#### [Source]
┌────────
# Ease/Difficulty Switching Out GPS/Fish Finder



## Half Shell (Jul 19, 2016)

No way would I pass up a nice used skiff / flats boat because it had the wrong brand of electronics. It's not like these are offshore boats running 3 MFDs, radar, etc. Electronics are outdated in about 4 years anyway so find the boat you like and budget for a new chartplotter. 

You can buy a new 9" Simrad for less 

Btw, I ran all over chokoloskee and 10k islands with a 10" Garmin and G2 Vision maps and somehow never destroyed anything or got stuck.


----------



## TylertheTrout2 (Apr 21, 2016)

Huh.. swfl native here, only ever used garmin's..?? Fortunate to have lived a life of fishing and boating here so I guess in only use my chart for reference.. you looking to run around and stare at the screen like you playing a video game? I've heard simrad is the way to go then


----------



## Marco Mike (Mar 27, 2019)

TylertheTrout2 said:


> Huh.. swfl native here, only ever used garmin's..?? Fortunate to have lived a life of fishing and boating here so I guess in only use my chart for reference.. you looking to run around and stare at the screen like you playing a video game? I've heard simrad is the way to go then


Not trying to flame anyone here, but I plotted out courses and fishing sports out of Goodland using the Navionics app on my phone not too long ago. The depths were completely off to the point of being useless. Considering the desire to maximize quality fishing time and to avoid hull rash (or worse), the best product for the situation would seem to make sense.


----------



## Boneheaded (Oct 4, 2017)

Kind of a kooky question, guys were running or paddling around the glades way before gps or sea tow.

Honest the most trouble you may encounter is just running the new transducer wiring or power cables.


----------



## TylertheTrout2 (Apr 21, 2016)

You'll find it's not hard to switch it out with the unit you prefer, you tube has a good amount of material to refence to for installation as well


----------



## Egrets Landing (Feb 11, 2016)

Marco Mike said:


> I've seen several boats for sale I've really like for purchase *BUT* they have Garmins. From all I've read for SWFL use, I'd be a fool not to have Florida Marine Tracks. How easy is it to hook up a new system if the boat's already been drilled and set up for the electronics?
> 
> (Posted this in General Discussion as well but thought it may be better here. I apologize for the double post)
└────────
#### [The task]
Reproduce the boat electronics thread from "## Egrets Landing" to "the double post)", word for word.

#### [Data extract]
┌────────
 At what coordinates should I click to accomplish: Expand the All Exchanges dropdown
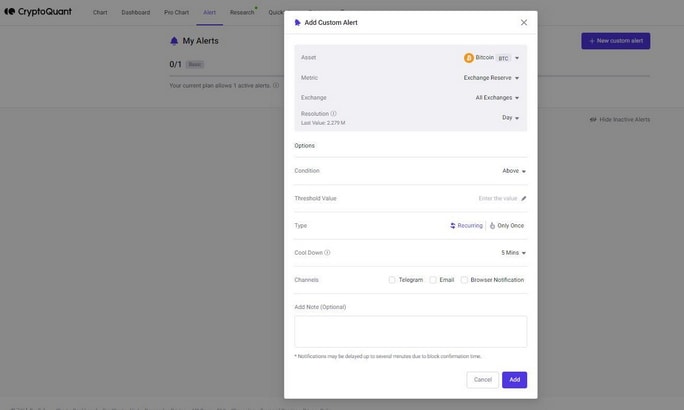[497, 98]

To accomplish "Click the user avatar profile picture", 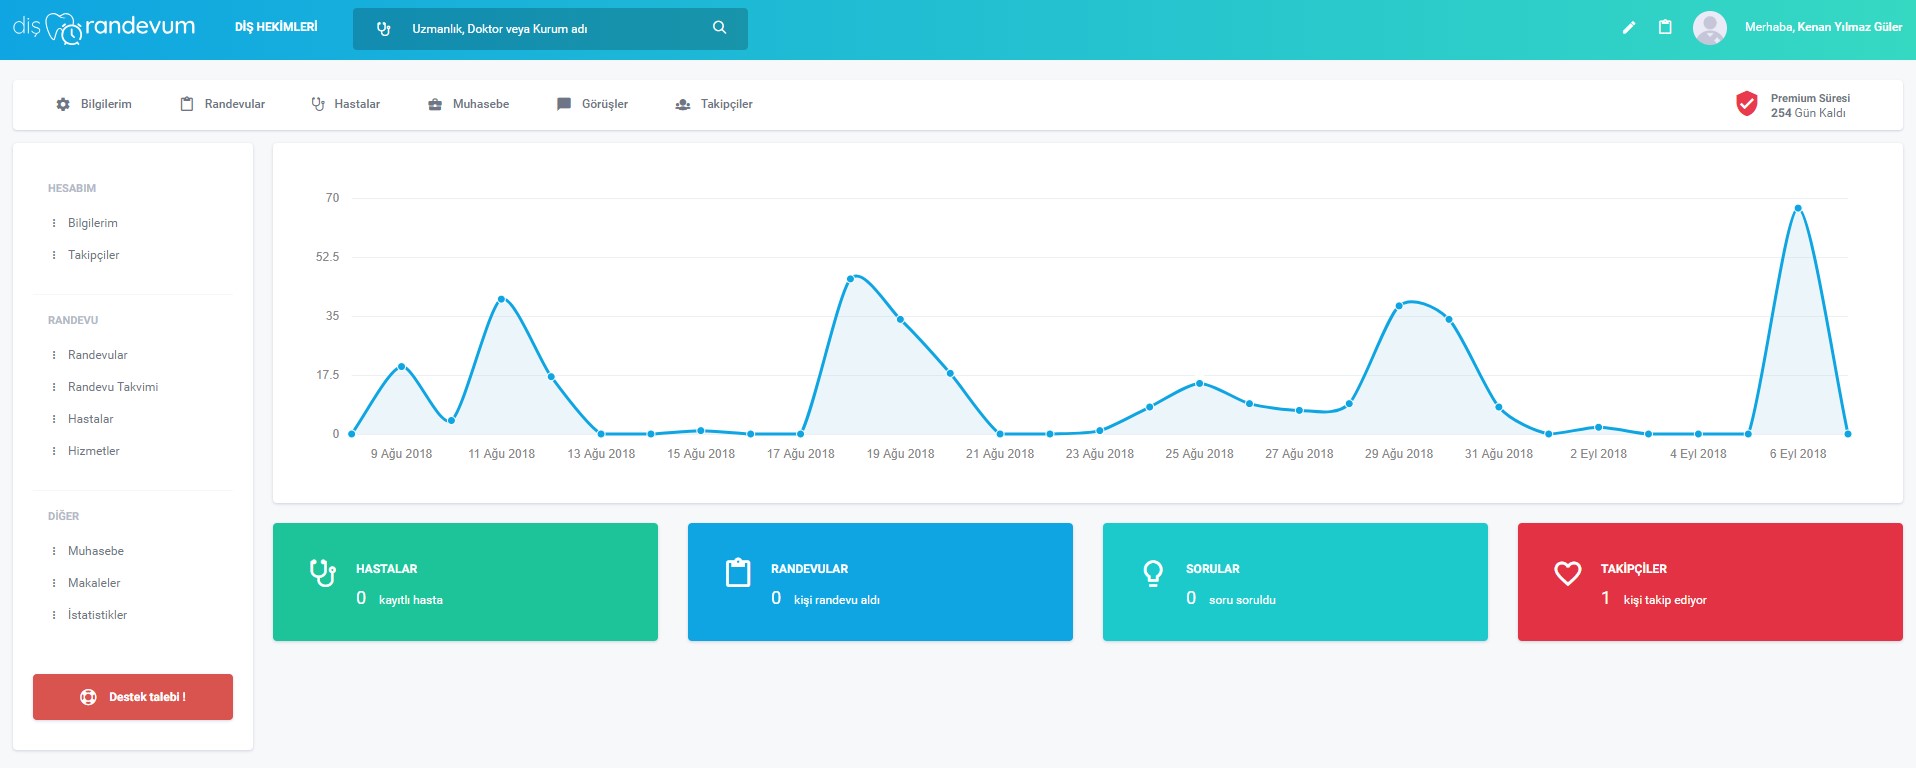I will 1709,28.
└────────
#### [Correct answer]
## Egrets Landing (Feb 11, 2016)

Marco Mike said:


> I've seen several boats for sale I've really like for purchase *BUT* they have Garmins. From all I've read for SWFL use, I'd be a fool not to have Florida Marine Tracks. How easy is it to hook up a new system if the boat's already been drilled and set up for the electronics?
> 
> (Posted this in General Discussion as well but thought it may be better here. I apologize for the double post)